◆ **Written instruction**: In the council preview, how much money are staff asking approval to spend on the water filtration plant's backup power?

◆ **Excerpted text**:
= = = =

Council Preview

By John Swartz

Monday’s Orillia council committee meeting is at 4 p.m. It is preceded by a closed session. One of two items is the disposition of land in the Horne Business Park. The City is selling, or finalizing the sale of, land in the nieghbourhood where the new Hydro One and OPP buildings are located. The other item is about the naming of a road in the business park. There is no accompanying documentation, so details won’t be known until a motion is introduced at the public meeting toady, or next week at the regular council meeting.

There are only a few items on the public agenda and council will likely be able to vacate the online meeting well in time to enjoy a sunset at the waterfront along with visitors from the GTA.

The first item is a request from staff to create a “Strategic Initiatives/Business Development Decision Matrix” council could use to evaluate economic and business development proposals. This is an idea which should have been in the mix long ago. Theoretically, having a check list outlining qualities of various aspects of spending money is a good thing. Winning ideas usually hit all the boxes and those boxes should have linear quality scales identifying if an aspect just registers, or lands in the box. However, sometimes square pegs don’t fit round holes, and good checklists build in for anomalies (new ideas) that have no (or few) points of reference.

One point raised by staff, “The City of Orillia has various avenues by which strategic and business development initiatives can be brought forward to Council for consideration by the community; however there is no formal vetting and scoring process by which ideas and proposals are evaluated by Council,” suggests a checklist can be used to gatekeep ideas coming to council, instead of letting ideas flow and then council deciding if further pursuit is desired by weighing against a checklist (some ideas aren’t fully fleshed out when first presented, but still have merit).

The first option from staff is to receive as information, which means keep things as they are. The second will authorize staff to prepare a report outlining a matrix to adopt – with the help of a consultant at a cost of $75,000. A third option is to refer the matter to the 2022 budget committee.

Keeping The Water Flowing

The next item reveals some good news for taxpayers. The City has a reserve account with some money in it; specifically the water and wastewater reserve stands at $27.5 million. The reason for the information appearing in the report is because staff is asking for approval to spend $95,000 to repair and upgrade backup power for the water filtration plant. This is required work. Staff warn the full cost may change once work has begun because it is possible issues may need to be corrected that are not obvious at this time.

= = = =

◆ **Data section**:
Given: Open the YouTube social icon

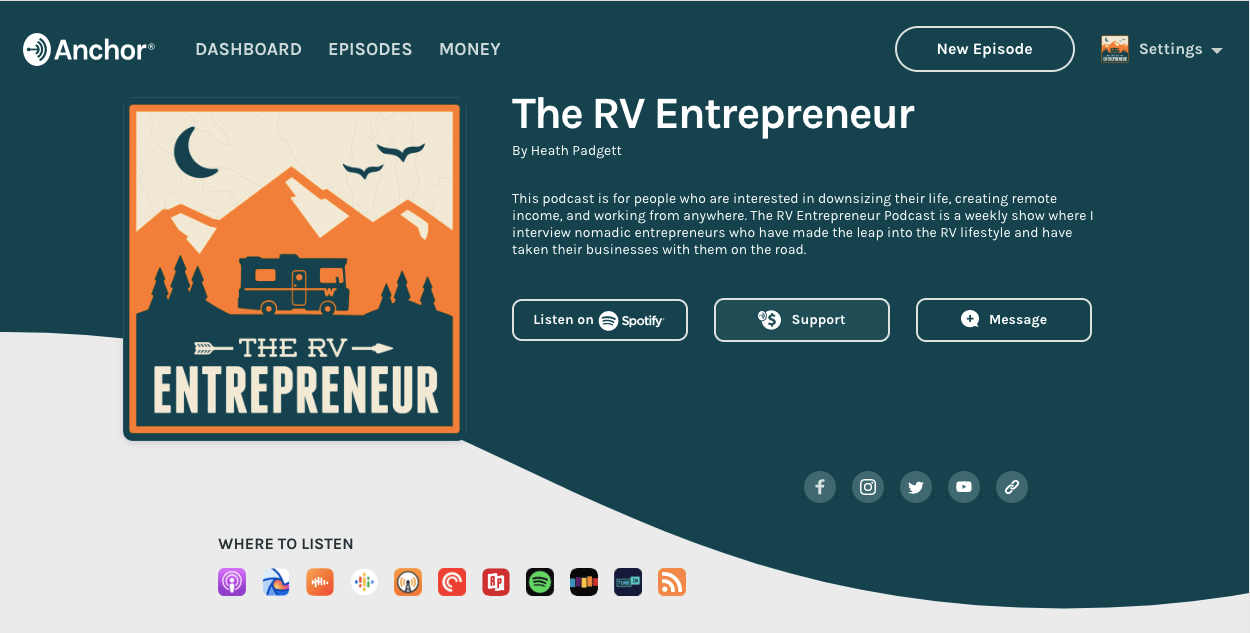Looking at the screenshot, I should pos(964,487).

= = = =

◆ **Answer to this exercise**: $95,000